Bickford first fell under the spell of objects from the past, and realized their decorative potential, when she was 18, living in Florida. She started buying vintage hats at local thrift shops that she scattered around her room to add character and color. From then on, her desire to surround herself with old things grew exponentially, particularly after she headed north, first to New York and later New England.

Her inventory, which can be viewed at, ranges from big scene-stealers to tiny tabletop conversation starters. Bickford’s company and website is distinct from one with a similar name, Vermont Vintage Rental (note the singular), an offshoot of an event planning company based in Shelburne.

Bickford stands behind all the items she rents, promising that among her inventory there are no reproductions and that no alterations, repairs, or refinishing has been done. The signs of aging are part of what makes every item unique, she believes. The magic is in the wear and tear, which provides a record of the object’s path through other human hands.

“Every piece has its story, that’s why I don’t ever strip anything,” she said.

Her larger wedding day accessories include a ’51 Studebaker and a 10-foot-wide wooden sign from the Maine coast that reads “Live Lobsters”; smaller trinkets include cake-toppers, toy cars and trucks, game pieces, and miniature dollhouse furniture.

In between, there is practically everything you can think of: tables of all sizes, upholstered chairs and sofas, wooden benches, travel trunks, shutters, planters, picture frames, wagons, chandeliers, fireplace mantles, a stand-alone double sink, trellises, linens, silver, glassware, ceramic cups and plates, and on and on and on.

Pricing for rentals varies by event, Bickford said, depending on the size and number of items rented and the kind of transportation required.

If Bickford doesn’t have what you want, and she probably does, she knows where to look for it. Her stores are always expanding because special things call out to her wherever she goes.

“I have very good radar,” she said. “It’s just constantly going, 24-7.”

Bickford’s business sense is also well developed. She moved to Waitsfield after selling her first company, Zeke & Zoe, a successful children’s wear manufacturer, based in Manhattan’s garment district.

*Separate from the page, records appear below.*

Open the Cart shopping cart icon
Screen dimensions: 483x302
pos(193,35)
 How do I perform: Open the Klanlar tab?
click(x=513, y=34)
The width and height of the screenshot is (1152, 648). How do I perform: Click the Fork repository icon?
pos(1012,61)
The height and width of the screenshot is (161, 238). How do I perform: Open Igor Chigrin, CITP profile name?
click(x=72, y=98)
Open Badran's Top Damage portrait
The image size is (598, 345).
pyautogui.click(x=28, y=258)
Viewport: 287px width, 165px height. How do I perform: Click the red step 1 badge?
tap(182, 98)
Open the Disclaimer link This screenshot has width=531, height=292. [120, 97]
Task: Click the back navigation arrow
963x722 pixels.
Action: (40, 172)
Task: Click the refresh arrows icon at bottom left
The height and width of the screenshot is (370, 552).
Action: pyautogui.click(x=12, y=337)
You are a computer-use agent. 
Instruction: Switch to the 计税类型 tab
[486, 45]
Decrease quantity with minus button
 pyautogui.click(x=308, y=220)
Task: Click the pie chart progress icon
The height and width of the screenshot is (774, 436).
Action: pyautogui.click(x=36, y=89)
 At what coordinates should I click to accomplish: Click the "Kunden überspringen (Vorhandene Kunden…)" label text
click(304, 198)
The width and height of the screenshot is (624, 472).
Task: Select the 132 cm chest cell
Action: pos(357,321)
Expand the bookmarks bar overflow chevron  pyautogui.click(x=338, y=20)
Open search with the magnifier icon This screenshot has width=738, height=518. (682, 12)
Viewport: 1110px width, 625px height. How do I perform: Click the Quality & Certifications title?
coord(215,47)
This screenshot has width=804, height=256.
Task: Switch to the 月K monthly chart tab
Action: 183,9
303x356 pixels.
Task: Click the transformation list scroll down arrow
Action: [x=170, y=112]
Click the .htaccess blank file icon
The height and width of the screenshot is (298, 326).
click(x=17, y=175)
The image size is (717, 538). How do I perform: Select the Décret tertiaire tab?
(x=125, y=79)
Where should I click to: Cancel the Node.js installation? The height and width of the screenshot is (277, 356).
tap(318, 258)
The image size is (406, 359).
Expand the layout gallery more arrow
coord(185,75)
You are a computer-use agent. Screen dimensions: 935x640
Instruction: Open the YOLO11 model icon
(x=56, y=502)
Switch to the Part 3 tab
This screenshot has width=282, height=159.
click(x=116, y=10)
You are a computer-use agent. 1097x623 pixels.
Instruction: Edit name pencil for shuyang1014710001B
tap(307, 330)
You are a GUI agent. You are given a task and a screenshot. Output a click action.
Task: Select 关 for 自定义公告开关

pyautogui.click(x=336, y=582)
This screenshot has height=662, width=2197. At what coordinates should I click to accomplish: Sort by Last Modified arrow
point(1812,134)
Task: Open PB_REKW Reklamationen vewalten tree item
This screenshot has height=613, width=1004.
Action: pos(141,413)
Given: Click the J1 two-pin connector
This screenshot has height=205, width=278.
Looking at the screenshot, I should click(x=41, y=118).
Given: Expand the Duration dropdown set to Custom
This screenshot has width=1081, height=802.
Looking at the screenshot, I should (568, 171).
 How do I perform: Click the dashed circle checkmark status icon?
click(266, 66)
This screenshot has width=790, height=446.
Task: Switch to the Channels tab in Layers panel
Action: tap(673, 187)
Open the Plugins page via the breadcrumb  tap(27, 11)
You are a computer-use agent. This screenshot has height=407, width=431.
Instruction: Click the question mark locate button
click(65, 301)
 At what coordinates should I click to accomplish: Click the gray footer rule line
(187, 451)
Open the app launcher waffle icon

A second business, an upscale café, was in development when she met the mid-Atlantic distribution manager for the upstart Green Mountain Coffee Roasters. She knew it was love after he agreed to pick up antiques for her using the coffee delivery truck. They were married and her life happily transformed from New York City urban to Mad River Valley rural.

The idea that her passion for collecting could benefit other couples in love crystallized for Bickford last summer and fall when she helped two brides add some vintage flair to their big day. The first wedding was her niece’s in Maine in July; the second was for the daughter of good friend Lisabeth Magoun, the innkeeper at Lareau Farm, a popular wedding locale in Waitsfield. The response at both was overwhelming, she said.

“People there were really blown away by it,” Bickford said.

Magoun, along with other Waitsfield friends in the wedding industry — Stacey Theurer, owner of Blue Toad Flowers and Nancy Murray of A Schoolhouse Garden — encouraged her to do more.

There is big demand in the region and across the state for vintage tableware and decorations, said Jenna Piper Emrich, the event coordinator at Wedding, Tents & Events in Waterbury, which is also displaying some of Bickford’s inventory. Most of the couples planning weddings in Vermont want a rustic or farmhouse style, which is always enhanced by vintage items.

“Having some of the bigger, architectural pieces just pushes it over the edge and makes it more authentic,” Emrich said. Before the company connected with Bickford, it was hard to find a source nearby. “Having her expertise, mixed with her inventory, is a big help,” she said.

Vermont wedding professionals aren’t the only ones pleased that Bickford has found a use for her collection. She uses her family’s house in Waitsfield as the primary storage area, which cuts down on the usable space. Her 13-year-old son, Hudson, said having some items out on rotation helps. Before, he said, “We could not sit down.”